## BRIEF
In the lines below, replace "Find the location of" with "Locate" everywhere it occurs, and leave everything else unchanged.

Records for locating displayed items
##########

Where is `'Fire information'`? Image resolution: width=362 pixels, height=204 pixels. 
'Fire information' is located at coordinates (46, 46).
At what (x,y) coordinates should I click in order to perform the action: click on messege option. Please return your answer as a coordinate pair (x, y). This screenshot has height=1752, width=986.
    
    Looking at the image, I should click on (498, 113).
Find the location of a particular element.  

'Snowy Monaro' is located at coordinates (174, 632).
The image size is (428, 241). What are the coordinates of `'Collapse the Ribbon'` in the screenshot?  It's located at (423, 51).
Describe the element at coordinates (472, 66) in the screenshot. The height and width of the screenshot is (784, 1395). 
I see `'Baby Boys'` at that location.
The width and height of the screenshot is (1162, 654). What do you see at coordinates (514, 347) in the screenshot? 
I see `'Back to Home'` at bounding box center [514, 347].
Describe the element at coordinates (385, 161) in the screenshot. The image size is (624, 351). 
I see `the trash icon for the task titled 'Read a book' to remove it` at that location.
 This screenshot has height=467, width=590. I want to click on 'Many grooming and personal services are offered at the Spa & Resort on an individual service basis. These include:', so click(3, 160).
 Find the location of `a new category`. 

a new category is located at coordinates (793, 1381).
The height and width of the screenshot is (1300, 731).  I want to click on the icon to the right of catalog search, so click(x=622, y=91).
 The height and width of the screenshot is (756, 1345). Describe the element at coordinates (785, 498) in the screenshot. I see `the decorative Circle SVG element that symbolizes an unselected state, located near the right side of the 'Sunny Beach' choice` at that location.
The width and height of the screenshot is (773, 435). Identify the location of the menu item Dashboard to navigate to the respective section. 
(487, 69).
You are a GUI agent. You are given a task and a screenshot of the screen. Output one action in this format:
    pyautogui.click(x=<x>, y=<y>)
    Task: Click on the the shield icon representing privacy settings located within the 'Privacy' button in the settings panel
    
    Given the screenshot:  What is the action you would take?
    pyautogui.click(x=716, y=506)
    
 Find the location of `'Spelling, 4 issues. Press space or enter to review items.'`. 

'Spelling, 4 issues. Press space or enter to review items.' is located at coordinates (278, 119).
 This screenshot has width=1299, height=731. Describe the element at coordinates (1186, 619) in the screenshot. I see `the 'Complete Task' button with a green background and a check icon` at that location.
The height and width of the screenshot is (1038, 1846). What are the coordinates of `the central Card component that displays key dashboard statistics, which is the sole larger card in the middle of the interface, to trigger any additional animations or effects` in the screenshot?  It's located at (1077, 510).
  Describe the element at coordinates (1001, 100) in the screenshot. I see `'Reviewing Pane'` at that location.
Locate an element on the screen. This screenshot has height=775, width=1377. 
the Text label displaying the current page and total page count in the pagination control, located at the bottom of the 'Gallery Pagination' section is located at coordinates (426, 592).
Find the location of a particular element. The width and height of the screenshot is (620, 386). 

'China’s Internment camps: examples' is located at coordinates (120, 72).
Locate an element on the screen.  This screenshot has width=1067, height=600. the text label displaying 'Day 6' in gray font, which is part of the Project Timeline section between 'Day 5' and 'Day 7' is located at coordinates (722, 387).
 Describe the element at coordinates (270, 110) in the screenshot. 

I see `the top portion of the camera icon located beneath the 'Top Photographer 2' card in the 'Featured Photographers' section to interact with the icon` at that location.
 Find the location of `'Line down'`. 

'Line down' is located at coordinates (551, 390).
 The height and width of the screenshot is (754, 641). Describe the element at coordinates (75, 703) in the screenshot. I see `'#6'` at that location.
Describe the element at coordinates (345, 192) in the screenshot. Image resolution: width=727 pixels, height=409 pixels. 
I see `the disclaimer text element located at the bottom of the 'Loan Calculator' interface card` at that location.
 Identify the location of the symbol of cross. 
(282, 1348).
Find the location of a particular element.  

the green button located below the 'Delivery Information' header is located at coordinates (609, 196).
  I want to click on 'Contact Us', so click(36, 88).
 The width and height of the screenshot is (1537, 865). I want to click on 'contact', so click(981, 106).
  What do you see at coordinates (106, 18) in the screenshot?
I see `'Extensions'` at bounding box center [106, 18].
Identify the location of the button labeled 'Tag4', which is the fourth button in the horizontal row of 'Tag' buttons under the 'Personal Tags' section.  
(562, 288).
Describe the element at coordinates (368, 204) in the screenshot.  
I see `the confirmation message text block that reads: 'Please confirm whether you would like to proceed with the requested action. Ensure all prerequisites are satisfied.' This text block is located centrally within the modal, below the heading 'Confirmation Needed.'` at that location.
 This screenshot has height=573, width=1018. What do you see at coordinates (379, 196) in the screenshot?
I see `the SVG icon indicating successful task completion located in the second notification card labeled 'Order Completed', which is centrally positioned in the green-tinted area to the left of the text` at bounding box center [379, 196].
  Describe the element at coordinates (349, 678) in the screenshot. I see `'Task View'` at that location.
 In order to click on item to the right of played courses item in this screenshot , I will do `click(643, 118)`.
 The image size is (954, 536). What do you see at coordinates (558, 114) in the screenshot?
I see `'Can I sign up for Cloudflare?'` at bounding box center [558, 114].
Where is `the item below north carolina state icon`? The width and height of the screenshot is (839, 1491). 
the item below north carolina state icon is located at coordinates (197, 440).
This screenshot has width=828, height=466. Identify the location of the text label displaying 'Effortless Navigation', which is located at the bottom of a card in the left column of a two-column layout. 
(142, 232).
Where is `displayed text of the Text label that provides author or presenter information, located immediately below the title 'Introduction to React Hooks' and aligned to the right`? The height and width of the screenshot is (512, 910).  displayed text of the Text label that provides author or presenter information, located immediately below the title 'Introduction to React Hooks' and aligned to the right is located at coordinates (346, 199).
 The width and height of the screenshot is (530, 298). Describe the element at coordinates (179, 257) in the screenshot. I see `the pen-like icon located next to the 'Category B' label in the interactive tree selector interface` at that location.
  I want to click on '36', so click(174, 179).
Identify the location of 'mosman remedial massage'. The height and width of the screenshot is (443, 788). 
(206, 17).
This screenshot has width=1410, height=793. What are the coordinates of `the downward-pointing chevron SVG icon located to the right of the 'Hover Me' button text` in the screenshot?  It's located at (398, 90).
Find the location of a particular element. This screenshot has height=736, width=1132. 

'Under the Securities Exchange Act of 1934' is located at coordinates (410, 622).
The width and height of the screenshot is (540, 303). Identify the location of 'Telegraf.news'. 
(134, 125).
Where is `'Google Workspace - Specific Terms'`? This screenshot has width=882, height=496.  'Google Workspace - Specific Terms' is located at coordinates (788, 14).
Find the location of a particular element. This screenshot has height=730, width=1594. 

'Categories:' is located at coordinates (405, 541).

##########

## EXERCISE OUTPUT
Where is `'Fire information'`? Image resolution: width=362 pixels, height=204 pixels. 
'Fire information' is located at coordinates (46, 46).
At what (x,y) coordinates should I click in order to perform the action: click on messege option. Please return your answer as a coordinate pair (x, y). This screenshot has height=1752, width=986.
    
    Looking at the image, I should click on (498, 113).
Locate a particular element.  

'Snowy Monaro' is located at coordinates (174, 632).
The image size is (428, 241). What are the coordinates of `'Collapse the Ribbon'` in the screenshot?  It's located at (423, 51).
Describe the element at coordinates (472, 66) in the screenshot. The height and width of the screenshot is (784, 1395). 
I see `'Baby Boys'` at that location.
The width and height of the screenshot is (1162, 654). What do you see at coordinates (514, 347) in the screenshot? 
I see `'Back to Home'` at bounding box center [514, 347].
Describe the element at coordinates (385, 161) in the screenshot. The image size is (624, 351). 
I see `the trash icon for the task titled 'Read a book' to remove it` at that location.
 This screenshot has height=467, width=590. I want to click on 'Many grooming and personal services are offered at the Spa & Resort on an individual service basis. These include:', so click(3, 160).
 Locate `a new category`. 

a new category is located at coordinates (793, 1381).
The height and width of the screenshot is (1300, 731).  I want to click on the icon to the right of catalog search, so click(x=622, y=91).
 The height and width of the screenshot is (756, 1345). Describe the element at coordinates (785, 498) in the screenshot. I see `the decorative Circle SVG element that symbolizes an unselected state, located near the right side of the 'Sunny Beach' choice` at that location.
The width and height of the screenshot is (773, 435). Identify the location of the menu item Dashboard to navigate to the respective section. 
(487, 69).
You are a GUI agent. You are given a task and a screenshot of the screen. Output one action in this format:
    pyautogui.click(x=<x>, y=<y>)
    Task: Click on the the shield icon representing privacy settings located within the 'Privacy' button in the settings panel
    
    Given the screenshot:  What is the action you would take?
    pyautogui.click(x=716, y=506)
    
 Locate `'Spelling, 4 issues. Press space or enter to review items.'`. 

'Spelling, 4 issues. Press space or enter to review items.' is located at coordinates (278, 119).
 This screenshot has width=1299, height=731. Describe the element at coordinates (1186, 619) in the screenshot. I see `the 'Complete Task' button with a green background and a check icon` at that location.
The height and width of the screenshot is (1038, 1846). What are the coordinates of `the central Card component that displays key dashboard statistics, which is the sole larger card in the middle of the interface, to trigger any additional animations or effects` in the screenshot?  It's located at (1077, 510).
  Describe the element at coordinates (1001, 100) in the screenshot. I see `'Reviewing Pane'` at that location.
Locate an element on the screen. This screenshot has height=775, width=1377. 
the Text label displaying the current page and total page count in the pagination control, located at the bottom of the 'Gallery Pagination' section is located at coordinates (426, 592).
Locate a particular element. The width and height of the screenshot is (620, 386). 

'China’s Internment camps: examples' is located at coordinates (120, 72).
Locate an element on the screen.  This screenshot has width=1067, height=600. the text label displaying 'Day 6' in gray font, which is part of the Project Timeline section between 'Day 5' and 'Day 7' is located at coordinates (722, 387).
 Describe the element at coordinates (270, 110) in the screenshot. 

I see `the top portion of the camera icon located beneath the 'Top Photographer 2' card in the 'Featured Photographers' section to interact with the icon` at that location.
 Locate `'Line down'`. 

'Line down' is located at coordinates (551, 390).
 The height and width of the screenshot is (754, 641). Describe the element at coordinates (75, 703) in the screenshot. I see `'#6'` at that location.
Describe the element at coordinates (345, 192) in the screenshot. Image resolution: width=727 pixels, height=409 pixels. 
I see `the disclaimer text element located at the bottom of the 'Loan Calculator' interface card` at that location.
 Identify the location of the symbol of cross. 
(282, 1348).
Locate a particular element.  

the green button located below the 'Delivery Information' header is located at coordinates (609, 196).
  I want to click on 'Contact Us', so click(36, 88).
 The width and height of the screenshot is (1537, 865). I want to click on 'contact', so click(981, 106).
  What do you see at coordinates (106, 18) in the screenshot?
I see `'Extensions'` at bounding box center [106, 18].
Identify the location of the button labeled 'Tag4', which is the fourth button in the horizontal row of 'Tag' buttons under the 'Personal Tags' section.  
(562, 288).
Describe the element at coordinates (368, 204) in the screenshot.  
I see `the confirmation message text block that reads: 'Please confirm whether you would like to proceed with the requested action. Ensure all prerequisites are satisfied.' This text block is located centrally within the modal, below the heading 'Confirmation Needed.'` at that location.
 This screenshot has height=573, width=1018. What do you see at coordinates (379, 196) in the screenshot?
I see `the SVG icon indicating successful task completion located in the second notification card labeled 'Order Completed', which is centrally positioned in the green-tinted area to the left of the text` at bounding box center [379, 196].
  Describe the element at coordinates (349, 678) in the screenshot. I see `'Task View'` at that location.
 In order to click on item to the right of played courses item in this screenshot , I will do `click(643, 118)`.
 The image size is (954, 536). What do you see at coordinates (558, 114) in the screenshot?
I see `'Can I sign up for Cloudflare?'` at bounding box center [558, 114].
Where is `the item below north carolina state icon`? The width and height of the screenshot is (839, 1491). 
the item below north carolina state icon is located at coordinates (197, 440).
This screenshot has width=828, height=466. Identify the location of the text label displaying 'Effortless Navigation', which is located at the bottom of a card in the left column of a two-column layout. 
(142, 232).
Where is `displayed text of the Text label that provides author or presenter information, located immediately below the title 'Introduction to React Hooks' and aligned to the right`? The height and width of the screenshot is (512, 910).  displayed text of the Text label that provides author or presenter information, located immediately below the title 'Introduction to React Hooks' and aligned to the right is located at coordinates (346, 199).
 The width and height of the screenshot is (530, 298). Describe the element at coordinates (179, 257) in the screenshot. I see `the pen-like icon located next to the 'Category B' label in the interactive tree selector interface` at that location.
  I want to click on '36', so click(174, 179).
Identify the location of 'mosman remedial massage'. The height and width of the screenshot is (443, 788). 
(206, 17).
This screenshot has width=1410, height=793. What are the coordinates of `the downward-pointing chevron SVG icon located to the right of the 'Hover Me' button text` in the screenshot?  It's located at (398, 90).
Locate a particular element. This screenshot has height=736, width=1132. 

'Under the Securities Exchange Act of 1934' is located at coordinates (410, 622).
The width and height of the screenshot is (540, 303). Identify the location of 'Telegraf.news'. 
(134, 125).
Where is `'Google Workspace - Specific Terms'`? This screenshot has width=882, height=496.  'Google Workspace - Specific Terms' is located at coordinates (788, 14).
Locate a particular element. This screenshot has height=730, width=1594. 

'Categories:' is located at coordinates (405, 541).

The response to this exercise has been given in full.